Dış ticaret açığı şahlandı

Türkiye İstatistik Kurumu (TÜİK) Ekim ayı verilerine göre: Ekim ayında dış ticaret açığı bir önceki yılın aynı ayına göre yüzde 421,7 artarak 1 milyar 509 milyon dolardan, 7 milyar 874 milyon dolara yükseldi.

İhracatın ithalatı karşılama oranı 2021 Ekim ayında yüzde 93,2 iken, 2022 ekim ayında yüzde 73,0’a geriledi.

Dış ticaret açığı 2022 Ocak-Ekim döneminde yüzde 168,3 artarak 33 milyar 933 milyon dolardan, 91 milyar 49 milyon dolara yükseldi.

İhracatın ithalatı karşılama oranı 2021 Ocak-Ekim dö­neminde yüzde 84,3 iken, 2022 Ocak-Ekim döneminde yüzde 69,7’ye geriledi.

Merkez Bankası’nın enflasyon konusunda verdiği rapor da dikkat çekici. Dış ticaret açığın­daki hızlı artışı teknik ifa­delerle rapora alan Merkez Bankası, Tür­kiye’nin aynı miktarda dövizi elde edebilmek için yurt dışına daha fazla miktarda ürün sat­tığı, buna karşılık yurt dı­şından daha az miktarda ürün aldığı halde daha fazla döviz ödemek zo­runda kaldığı mesajını vermiş. Yani özetle “Ucuz satıp, pahalı alıyoruz” demiş.

İktidarlar genelde ihracat rakamlarının yükselmesi ile övünür, ithalat rakamlarından hiç bahsetmezler.

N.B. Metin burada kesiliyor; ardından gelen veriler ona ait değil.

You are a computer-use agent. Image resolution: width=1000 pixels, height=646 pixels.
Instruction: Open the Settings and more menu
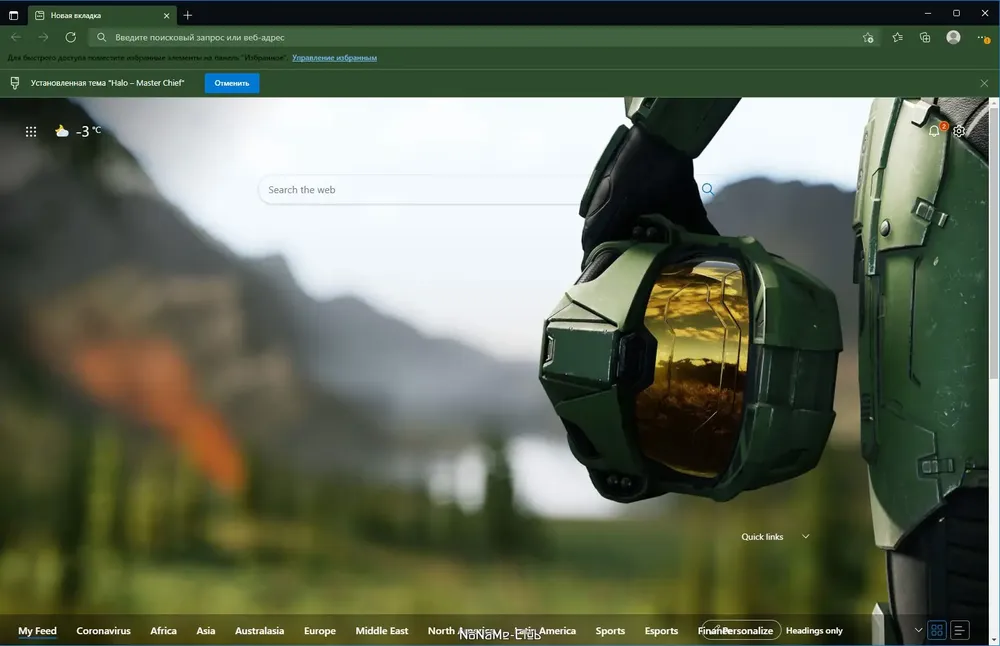pos(983,38)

Çin ve Uzak Doğu ülkelerinin ucuz iş gücü ve yüksek döviz kuru ya da kur teşviği ile ihracat arttırma politikaları nerdeyse 50 yıl geride kaldı. Ülkemizde bugün yaşanan durum düşük TL, ucuz iş gücü ile arttırılmaya çalışılan ihracat politikası o günleri hatırlatıyor. Bu politikanın beklenen diğer ayağı da ithalatın düşmesi yönünde idi. Ancak tarım üretimini desteklemeyen, kâğıt ve şeker fabrikaları ve benzer üretim tesislerini özelleştirme politikaları iç pi­yasayı görmezden gelince farklı sonuçlar gelişti. İhracat artışları gerçekleşse de ithalatta yaşanan beklenmeyen artışlar ve büyüyen dış ticaret açığı yanında, enflasyona dayalı bütçe harcamalarındaki artışlarının manası ilave borç ve faiz ödemeleri gibi ilave problemler demek. Bun­lar ilerdeki günlerde daha net hissedilebilir.

Halbuki bizim önemli rezervlere sahip bor ve toryum madenlerimiz var. Sayın Bakanımız Türkiye’nin 1 milyar dolar tutarında bor ihraç ettiğini söylemiş. Eğer aynı mik­tarda boraks veya borik asit ya da daha ileri türevler ihraç edilseydi, Türkiye’nin geliri birkaç kat daha fazla olabi­lirdi. Türkiye neden elindeki cevheri çok daha verimli de­ğerlendirmek adına yatırımlar yapmaz, teknoloji geliştirme gayretinde bulunmaz? Dünya bor rezervleri­nin yüzde 73’ü bizim topraklarımızda. En kaliteli olanda bizimki. Peki neden bu değeri yok paraya satıp duruyo­ruz? Dünya bizden ham olarak aldığını işleyip, yine bize kat kat yüksek fiyatlarla satıyor. Yapılması gereken belli ancak bunu bile bile ham bor satıp övünüyoruz.

Bilim adamları Orta Doğu’da 50 yıllık petrol kaldığını, geleceğin enerjisinin hidrojen olduğunu söylemekte. Demek 50 yıla kalmaz ABD’nin oyun sahası hidrojene doğru kayar. En büyük enerji kaynağı da Türkiye olur. Bunu görmek lazım ama seçim var ve işimiz çok.

Bu arada Türk-İş açlık sınırının 8 bin liraya dayandığını yoksulluk sınırının da 25 bin lirayı aştığını söylemiş. Açıkça biliniyor ki asgari ücreti ne yaparsanız yapın, para­nın alım gücü yükselmedikçe çare olmayacaktır. Sayın Maliye Bakanı 6 ay demişti. Ne yazık ki beklenti gerçek­leşmedi. Şimdi hedef yılbaşı. 2023 ile enflasyonun düş­meye başlayacağı müjdelendi. İnşallah bu sefer olur. Tüm milletin arzusu bu.